WHAT THIS TASK INVOLVES: Determine how many lines below contain the string "computer" and give that number without anything else.

Collection entries:
##########
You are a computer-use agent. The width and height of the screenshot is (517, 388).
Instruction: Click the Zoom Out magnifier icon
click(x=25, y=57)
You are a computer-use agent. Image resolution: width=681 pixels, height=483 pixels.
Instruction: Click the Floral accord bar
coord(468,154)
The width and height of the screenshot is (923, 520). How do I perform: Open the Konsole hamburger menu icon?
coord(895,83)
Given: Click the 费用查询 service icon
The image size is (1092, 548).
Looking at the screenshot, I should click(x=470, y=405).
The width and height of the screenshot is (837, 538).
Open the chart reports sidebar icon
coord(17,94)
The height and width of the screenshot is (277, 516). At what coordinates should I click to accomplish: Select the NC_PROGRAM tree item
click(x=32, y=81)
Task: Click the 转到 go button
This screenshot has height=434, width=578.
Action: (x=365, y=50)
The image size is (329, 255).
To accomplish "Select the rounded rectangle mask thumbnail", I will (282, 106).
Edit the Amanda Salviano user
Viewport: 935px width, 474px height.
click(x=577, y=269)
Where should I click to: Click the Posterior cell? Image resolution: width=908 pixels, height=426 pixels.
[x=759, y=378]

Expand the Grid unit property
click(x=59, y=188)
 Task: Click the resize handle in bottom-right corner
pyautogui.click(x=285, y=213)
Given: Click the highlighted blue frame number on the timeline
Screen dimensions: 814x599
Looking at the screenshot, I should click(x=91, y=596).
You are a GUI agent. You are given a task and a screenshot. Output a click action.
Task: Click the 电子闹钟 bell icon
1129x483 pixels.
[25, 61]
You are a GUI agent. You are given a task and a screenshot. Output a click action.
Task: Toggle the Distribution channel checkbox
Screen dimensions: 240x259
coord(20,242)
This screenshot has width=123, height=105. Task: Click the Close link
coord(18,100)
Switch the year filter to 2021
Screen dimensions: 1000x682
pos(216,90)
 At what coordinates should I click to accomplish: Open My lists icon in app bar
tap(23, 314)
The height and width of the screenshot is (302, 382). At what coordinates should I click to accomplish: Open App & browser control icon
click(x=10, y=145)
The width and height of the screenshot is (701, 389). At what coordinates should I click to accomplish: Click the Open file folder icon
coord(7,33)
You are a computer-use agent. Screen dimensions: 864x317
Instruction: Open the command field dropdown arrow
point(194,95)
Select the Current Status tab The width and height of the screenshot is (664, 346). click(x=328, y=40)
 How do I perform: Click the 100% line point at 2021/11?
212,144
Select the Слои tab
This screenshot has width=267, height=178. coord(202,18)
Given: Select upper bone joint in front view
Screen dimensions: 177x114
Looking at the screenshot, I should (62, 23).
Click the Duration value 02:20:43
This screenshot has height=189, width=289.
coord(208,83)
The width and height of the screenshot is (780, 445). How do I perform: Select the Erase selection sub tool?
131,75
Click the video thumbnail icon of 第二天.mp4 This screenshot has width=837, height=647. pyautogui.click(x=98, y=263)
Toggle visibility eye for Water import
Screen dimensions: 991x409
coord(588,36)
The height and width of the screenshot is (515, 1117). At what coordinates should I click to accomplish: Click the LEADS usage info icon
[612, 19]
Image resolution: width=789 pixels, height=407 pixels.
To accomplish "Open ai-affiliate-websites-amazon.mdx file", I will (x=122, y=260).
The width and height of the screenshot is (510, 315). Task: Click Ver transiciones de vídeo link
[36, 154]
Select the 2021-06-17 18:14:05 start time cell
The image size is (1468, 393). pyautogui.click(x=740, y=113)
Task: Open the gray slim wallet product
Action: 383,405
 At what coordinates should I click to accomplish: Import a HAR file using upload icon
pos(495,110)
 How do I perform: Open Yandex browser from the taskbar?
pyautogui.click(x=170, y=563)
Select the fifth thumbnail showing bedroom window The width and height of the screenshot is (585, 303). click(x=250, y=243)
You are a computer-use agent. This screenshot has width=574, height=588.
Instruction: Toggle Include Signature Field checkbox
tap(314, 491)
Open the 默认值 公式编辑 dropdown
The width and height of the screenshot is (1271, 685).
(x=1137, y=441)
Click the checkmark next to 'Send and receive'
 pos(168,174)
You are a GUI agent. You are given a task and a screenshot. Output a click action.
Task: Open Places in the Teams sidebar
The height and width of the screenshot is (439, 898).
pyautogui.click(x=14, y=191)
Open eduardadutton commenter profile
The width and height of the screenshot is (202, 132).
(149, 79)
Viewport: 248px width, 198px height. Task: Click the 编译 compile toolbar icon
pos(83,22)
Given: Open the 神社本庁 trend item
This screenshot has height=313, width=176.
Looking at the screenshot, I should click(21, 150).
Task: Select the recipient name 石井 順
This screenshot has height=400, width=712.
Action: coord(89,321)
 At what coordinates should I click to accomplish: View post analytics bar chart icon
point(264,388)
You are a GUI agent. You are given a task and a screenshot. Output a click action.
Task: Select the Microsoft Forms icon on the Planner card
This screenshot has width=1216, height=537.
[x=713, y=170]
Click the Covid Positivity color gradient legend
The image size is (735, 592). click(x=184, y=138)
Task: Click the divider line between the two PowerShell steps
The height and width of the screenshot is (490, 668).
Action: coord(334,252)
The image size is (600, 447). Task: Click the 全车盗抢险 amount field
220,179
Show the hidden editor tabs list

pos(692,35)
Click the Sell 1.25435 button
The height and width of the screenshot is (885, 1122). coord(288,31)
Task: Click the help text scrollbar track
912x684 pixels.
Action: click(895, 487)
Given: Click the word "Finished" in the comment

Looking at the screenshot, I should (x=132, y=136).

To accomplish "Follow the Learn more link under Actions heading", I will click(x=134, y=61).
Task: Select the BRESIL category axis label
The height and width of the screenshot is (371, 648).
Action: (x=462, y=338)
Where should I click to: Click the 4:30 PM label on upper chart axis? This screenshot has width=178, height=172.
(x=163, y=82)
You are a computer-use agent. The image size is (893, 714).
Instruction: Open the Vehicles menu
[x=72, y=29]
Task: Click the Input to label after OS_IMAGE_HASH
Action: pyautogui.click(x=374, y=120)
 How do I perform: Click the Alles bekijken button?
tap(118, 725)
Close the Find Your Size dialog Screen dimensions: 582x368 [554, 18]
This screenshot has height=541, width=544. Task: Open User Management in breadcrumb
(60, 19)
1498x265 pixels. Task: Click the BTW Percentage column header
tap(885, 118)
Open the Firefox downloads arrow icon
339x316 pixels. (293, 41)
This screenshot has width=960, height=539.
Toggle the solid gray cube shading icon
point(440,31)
##########
RESULT OF THIS EXERCISE: 5